Browser Performance, Stability, and the bane of HTML Thrashing
Jeremy Streeter
Senior Technology Leader | MS in Software Engineering | Empathetic | Heuristic | People Focused
You may hear web developers talk about ReactJS or virtual DOM and wonder why they are talking about it. It helps to solve a problem many web applications suffer, but particularly something called HTML Thrashing.
Let us discuss this scenario to describe and understand thrashing. You have a data entry screen with repeated data, laid out into a table with columns. Somewhere in this content, web developers have written some code that addresses a bug having to do with styling because the right side of the table is supposed to stick to the left side of a container. Fine.
When that code executes, it causes a cascade of HTML changes to fire, for instance each cell in the table resizes and may or may not have to handle that resize event. The more data, the more HTML on the screen displaying the data, the more elements on the web page that must react to that original event. It causes problems because a lot of this kind of code is recursive because it checks children, and those children check their children, and so on, to make sure the HTML elements look the way we expect. This recursive handling and sudden cascade of events is HTML Thrashing. It temporarily consumes the browser’s rendering memory to perform all the operations, and feels and looks slow.
In some cases, these series of events happen on every cell in every column to row in that table when a change occurs, often associated with 2-way “dirty check looping” data binding, which includes loops to check for (dirty) changes all the time.
You can understand why thrashing is bad from my description I think, but to put it plainly: thrashing makes a web page behave slowly because it cannot render fast enough.
The way we might reduce thrashing involves different solutions.
One of the most popular solutions is virtual DOM. Many developers make custom virtual DOM solutions to best fit their needs. ReactJS is a well marketed, robust, and code managed and supported virtual DOM platform.
As a library, ReactJS uses observable updating. ReactJS, one of the many virtual DOM solutions out there, is a library that makes changes in a virtual DOM (not yet rendered code-only HTML), which updates based on observables, and then provides changes all at once to the actual DOM; (this is an intentional simplification). These are really the basics of a virtual DOM in general.
Virtual DOM is all about making changes to a code-only version, a copy, of the current HTML displayed, and then providing those changes to the browser at intervals for reducing HTML thrashing and decrease the render time. It feels fast, while the HTML still thrashes once in a while, it does so considerably less because it does not have to compensate for individual changes on the DOM as frequently.
The less an application needs to maintain 2-way data binding with loops, the more likely that the performance of the application does not need such strict UI management. AngularJS 2 involves virtual DOM, along with a number of other templating platforms. The solution an organization picks for use with virtual DOM should really involve whether a software solution is new or existing and how mature the application is into the development process. HTML Thrashing typically becomes an issue with complex, large data lists that require many data interactions.

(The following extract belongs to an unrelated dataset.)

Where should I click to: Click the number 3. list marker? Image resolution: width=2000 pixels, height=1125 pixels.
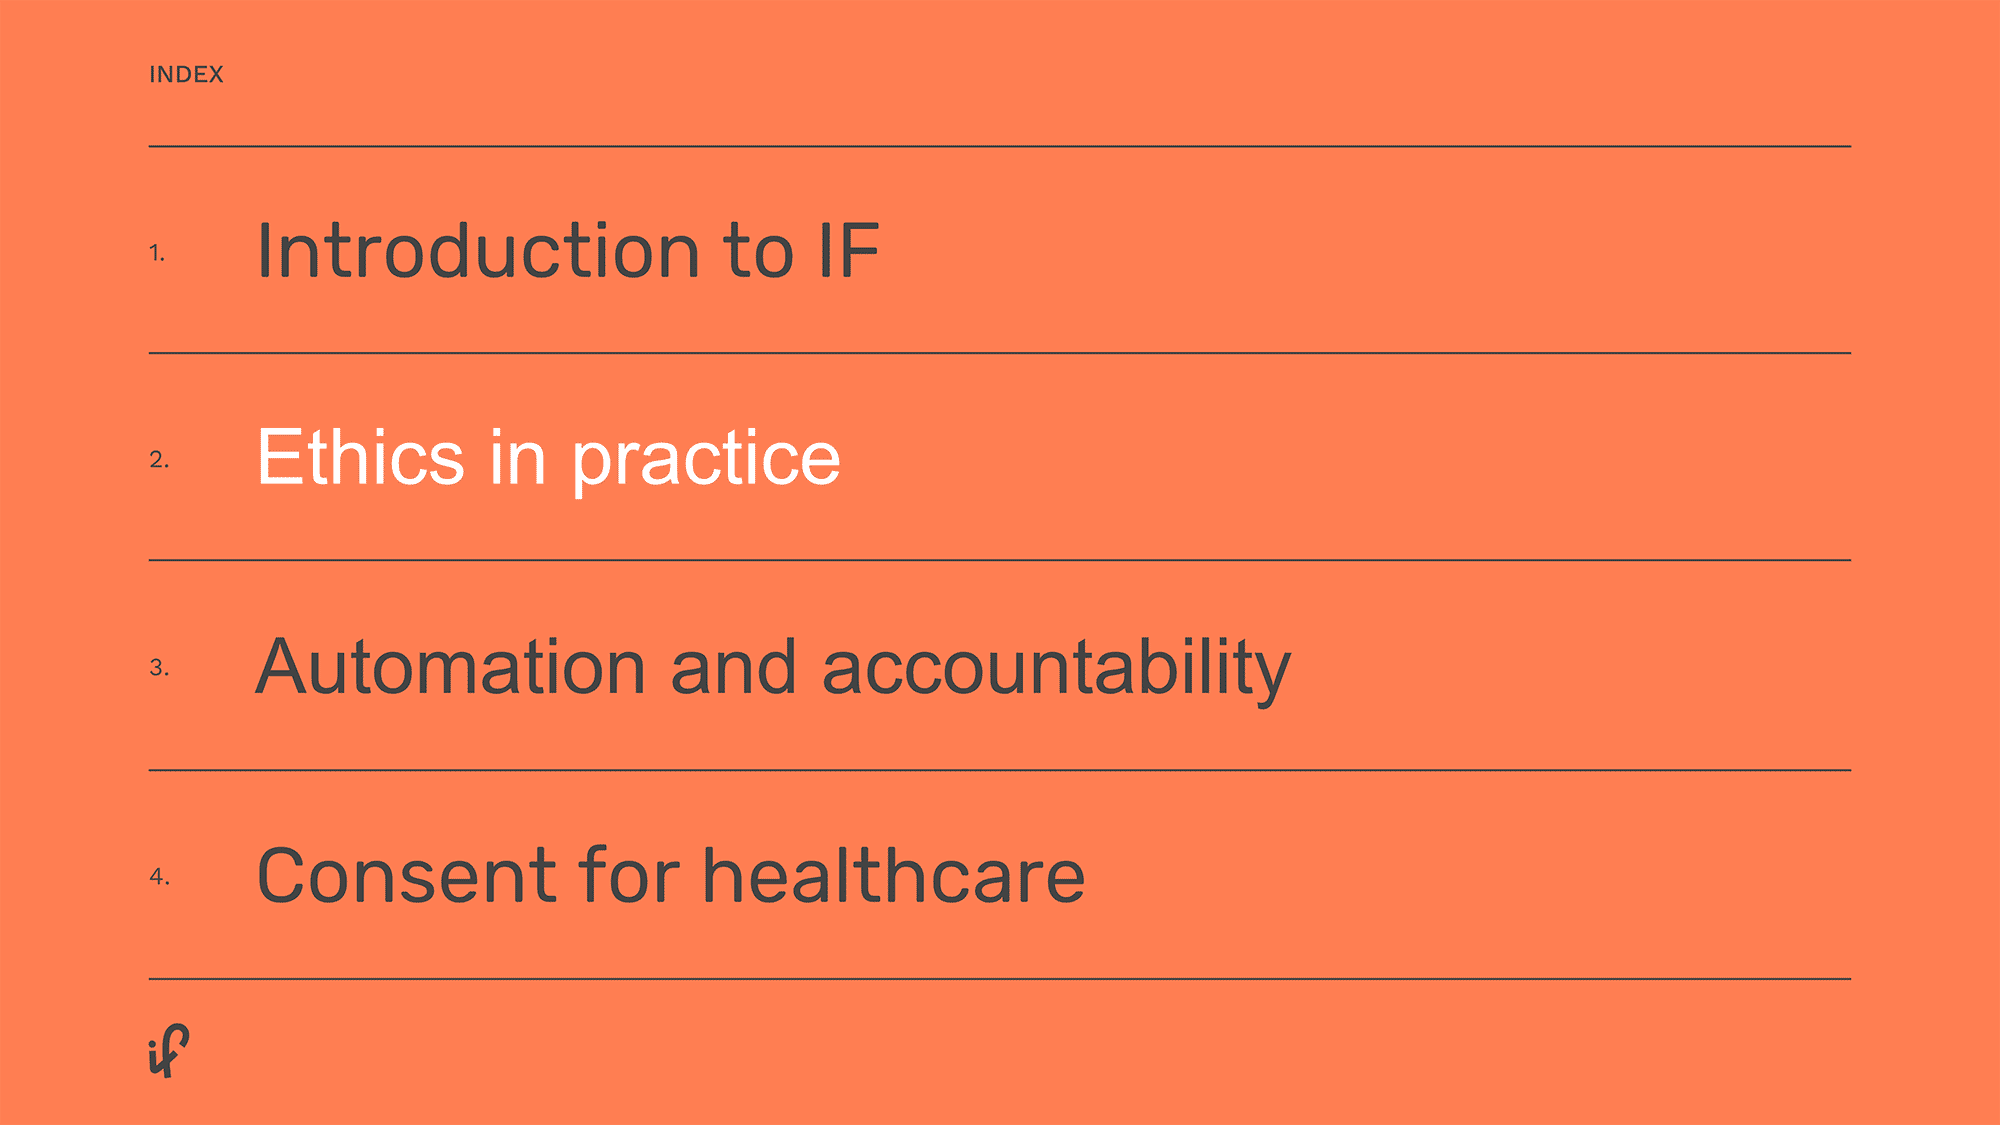[159, 668]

An excellent way to manage thrashing is through server-side paging, which inherently reduces the size of the data sets hitting the browser, making it considerably easier to render and run more quickly. This places a lot of responsibility on the web servers and impact how they performance, really making it important that the web application undergoes thorough and robust load testing for both speed and stability.
I am certain there are other ways to mitigate HTML Thrashing, and increase the performance and stability of a web application, but these are the two I see as the opposing sides of the board.
With my experience in dealing with this problem, I am a fan of the server paging approach. Placing the responsibility of data management and data interactions squarely on a server compartmentalizes the functionality of concerns, and makes the browser do what it is good at: displaying the data read and sent to and from a server. Even if the number of requests to and from a server increases, the decrease in responsibility placed on the browser reduces the potential problems is well worth the effort.
Whatever choice an engineering team makes, it is worth evaluating a rapid prototype of both of the options provided above to compare them.